■ **Assigned task 1**
The profiles of two Steelworkers directors set off some phrases in quotation marks. List every one of those phrases.
■ **Assigned task 2**
Continue the profiles of Steelworkers directors from the point where they stop.

Gerard Docquier became the first francophone elected Director. Docquier joined the Steelworkers while working at Pirelli Cable and became a Staff Representative in the 1950s. His groundbreaking “Back to the Locals” education program energised a new generation of union members. Docquier fought against the manufacturing crisis of the 1980s, spearheading the creation of the Canadian Steel Trade and Employment Congress (CSTEC), which brought together members of the United Steelworkers and steel companies. A champion for international solidarity, he is a founding member of the Steelworkers Humanity Fund, and made the union a more inclusive space with his “Everyone’s Union” policy. Docquier was awarded the Order of Canada in 1991.

 Leo W. Gerard

Leo W. Gerard

Leo W. Gerard is the son of a miner and went to work himself in a smelter in Sudbury at the age of 18, while a university student. While his tenure as Canadian Director was short, Gerard’s influence on the global union movement is unprecedented. He served as Secretary-Treasurer and is currently President of the United Steelworkers International. Gerard led the creation of worldwide networks of unions to build solidarity and bargaining strength among workers at multinational companies. Gerard holds corporations accountable, filing trade sanctions against foreign companies who skirt the rules. New York Times called Gerard the “No. 1 scourge of free traders.” Gerard received an honorary doctorate of law degrees from the University of Guelph and Laurentian University in recognition of his contributions to social justice.

■ **Entries supplied**
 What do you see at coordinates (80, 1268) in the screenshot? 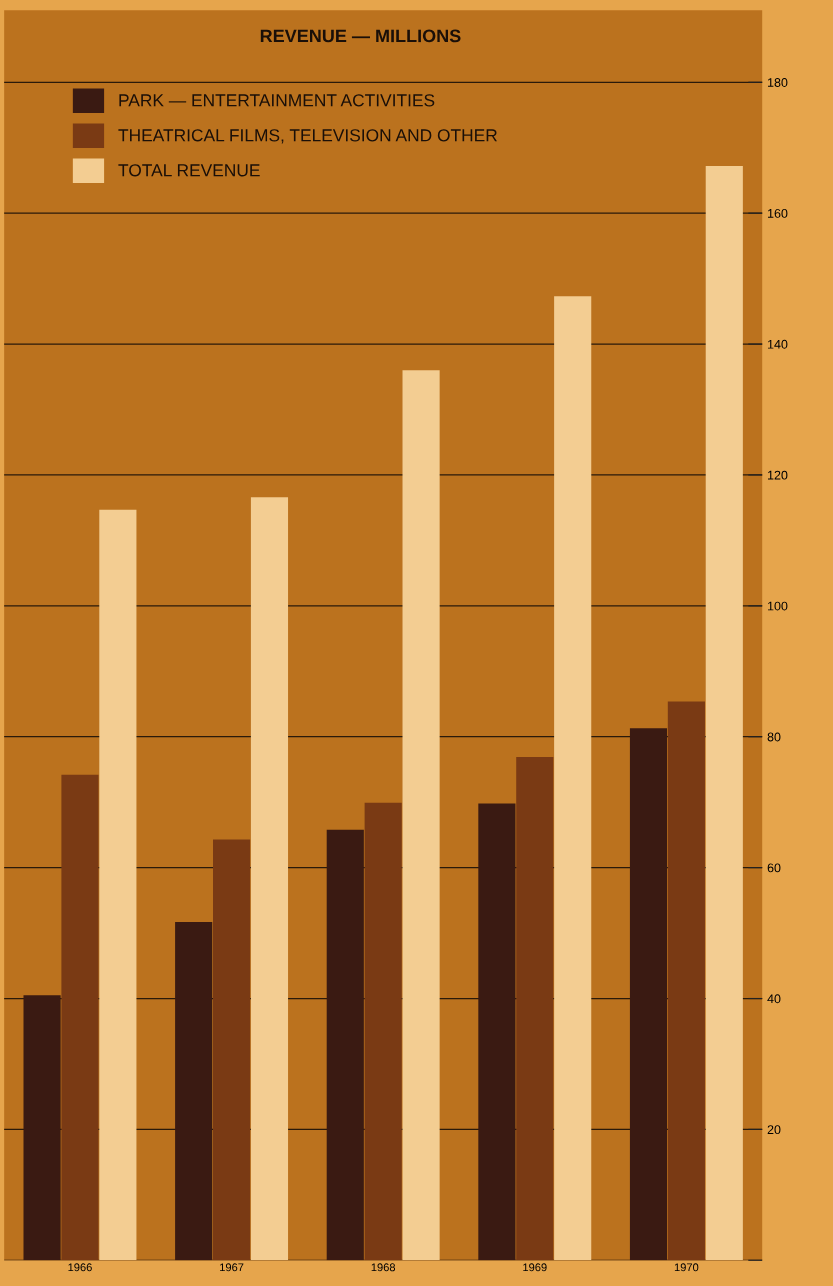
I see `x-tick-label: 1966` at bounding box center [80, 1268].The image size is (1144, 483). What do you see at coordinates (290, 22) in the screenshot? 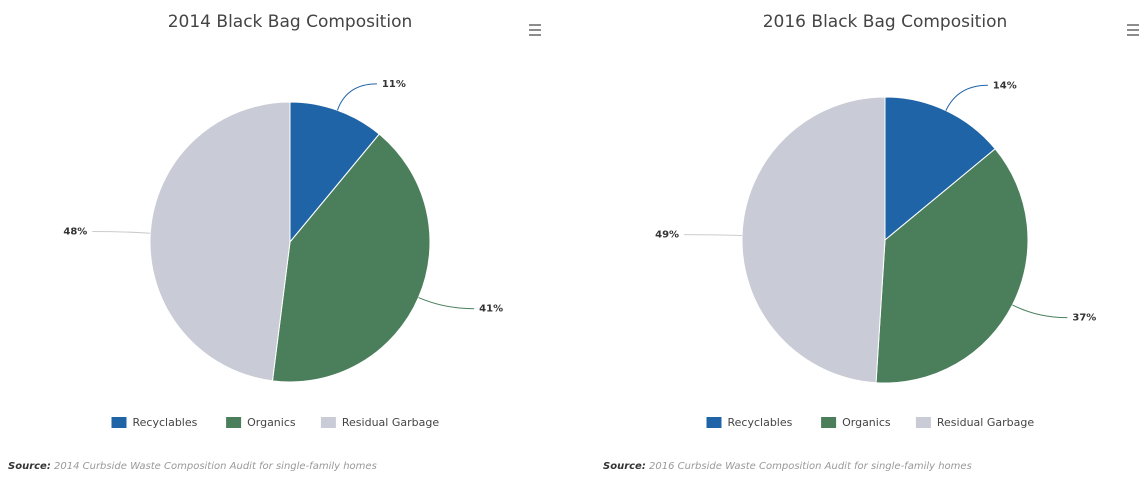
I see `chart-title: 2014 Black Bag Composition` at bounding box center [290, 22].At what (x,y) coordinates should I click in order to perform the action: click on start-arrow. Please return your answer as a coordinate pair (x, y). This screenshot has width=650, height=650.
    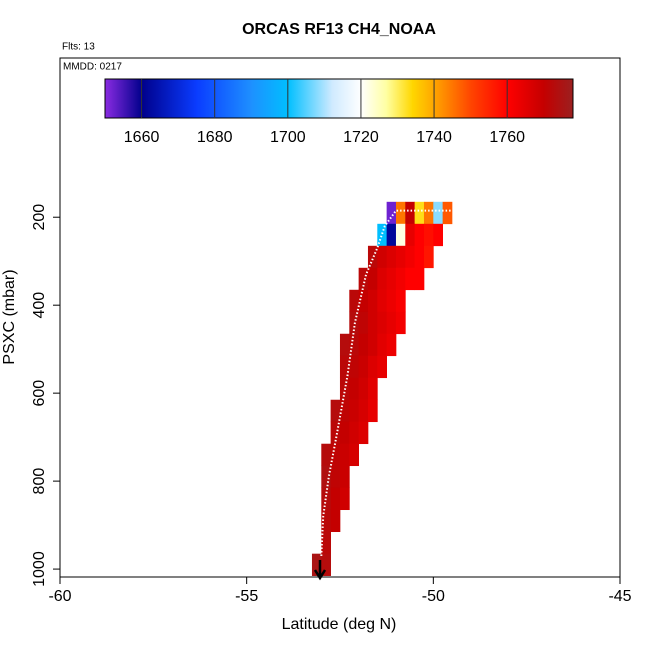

■ **Written answer 1**
- Back to the Locals
- Everyone’s Union
- No. 1 scourge of free traders

■ **Written answer 2**
Leo currently serves as the United Steelworkers International President.

 Lawrence McBrearty

Lawrence McBrearty

Lawrence McBrearty worked as a miner in Murdochville and was elected to be a local union President at the age of 28. A champion against globalization andneo-liberalism, McBrearty led the fight to amend the Canadian criminal code so that boards of directors, owners and operators could be held criminally responsible for workplace injuries or fatalities. The historic act was adopted by Parliament in 2003 and is named the Westray Law, in memory of the 26 miners who lost their lives in a preventable explosion. After his tenure as Director, Lawrence served as a board member of many steel industry associations and he was awarded a Ph.D. degree Honoris Causa from l’Université du Québec in 2004.